_YOUR GOAL_: Where a line below has the string "each" in it, include it in the count, and give that count alone.

───── DATA RECORDS ─────

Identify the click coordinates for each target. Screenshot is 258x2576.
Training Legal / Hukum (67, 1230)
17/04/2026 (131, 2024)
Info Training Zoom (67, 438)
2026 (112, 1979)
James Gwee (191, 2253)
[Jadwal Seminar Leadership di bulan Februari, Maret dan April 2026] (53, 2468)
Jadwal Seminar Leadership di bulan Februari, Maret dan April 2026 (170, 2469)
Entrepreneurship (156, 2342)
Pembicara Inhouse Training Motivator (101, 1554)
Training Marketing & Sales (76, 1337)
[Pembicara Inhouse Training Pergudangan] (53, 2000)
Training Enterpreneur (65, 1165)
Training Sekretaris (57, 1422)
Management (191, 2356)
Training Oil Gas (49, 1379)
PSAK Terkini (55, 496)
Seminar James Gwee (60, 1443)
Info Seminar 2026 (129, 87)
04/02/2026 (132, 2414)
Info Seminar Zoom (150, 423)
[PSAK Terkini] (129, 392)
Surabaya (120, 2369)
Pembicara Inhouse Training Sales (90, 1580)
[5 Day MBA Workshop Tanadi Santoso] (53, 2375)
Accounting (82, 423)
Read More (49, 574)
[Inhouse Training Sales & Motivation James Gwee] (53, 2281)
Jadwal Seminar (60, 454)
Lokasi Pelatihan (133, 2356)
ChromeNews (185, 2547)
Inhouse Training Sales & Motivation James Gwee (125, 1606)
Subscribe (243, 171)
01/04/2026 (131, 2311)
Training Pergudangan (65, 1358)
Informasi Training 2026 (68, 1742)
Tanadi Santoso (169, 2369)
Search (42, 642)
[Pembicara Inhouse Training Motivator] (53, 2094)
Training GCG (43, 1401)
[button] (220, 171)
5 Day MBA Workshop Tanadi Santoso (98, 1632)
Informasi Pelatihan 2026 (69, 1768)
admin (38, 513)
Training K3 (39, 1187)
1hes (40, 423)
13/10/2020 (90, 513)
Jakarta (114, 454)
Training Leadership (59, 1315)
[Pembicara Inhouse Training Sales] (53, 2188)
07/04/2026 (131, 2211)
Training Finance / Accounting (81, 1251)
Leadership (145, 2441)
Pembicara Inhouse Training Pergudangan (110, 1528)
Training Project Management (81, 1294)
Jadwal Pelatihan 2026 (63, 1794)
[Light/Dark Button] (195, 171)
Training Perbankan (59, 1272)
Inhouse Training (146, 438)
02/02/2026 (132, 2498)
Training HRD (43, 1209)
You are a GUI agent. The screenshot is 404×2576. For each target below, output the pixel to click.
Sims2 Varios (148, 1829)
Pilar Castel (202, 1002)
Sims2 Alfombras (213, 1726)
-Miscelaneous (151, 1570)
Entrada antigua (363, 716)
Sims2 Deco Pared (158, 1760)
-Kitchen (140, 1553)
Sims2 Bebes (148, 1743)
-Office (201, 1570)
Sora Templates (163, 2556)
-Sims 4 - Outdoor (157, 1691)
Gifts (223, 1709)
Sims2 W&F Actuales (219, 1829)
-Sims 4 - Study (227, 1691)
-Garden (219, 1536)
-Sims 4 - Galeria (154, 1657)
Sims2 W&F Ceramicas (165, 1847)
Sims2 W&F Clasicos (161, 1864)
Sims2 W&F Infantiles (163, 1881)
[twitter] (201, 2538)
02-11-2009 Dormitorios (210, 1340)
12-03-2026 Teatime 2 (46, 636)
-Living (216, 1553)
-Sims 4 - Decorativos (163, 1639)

─────

_WORKED SOLUTION_: 2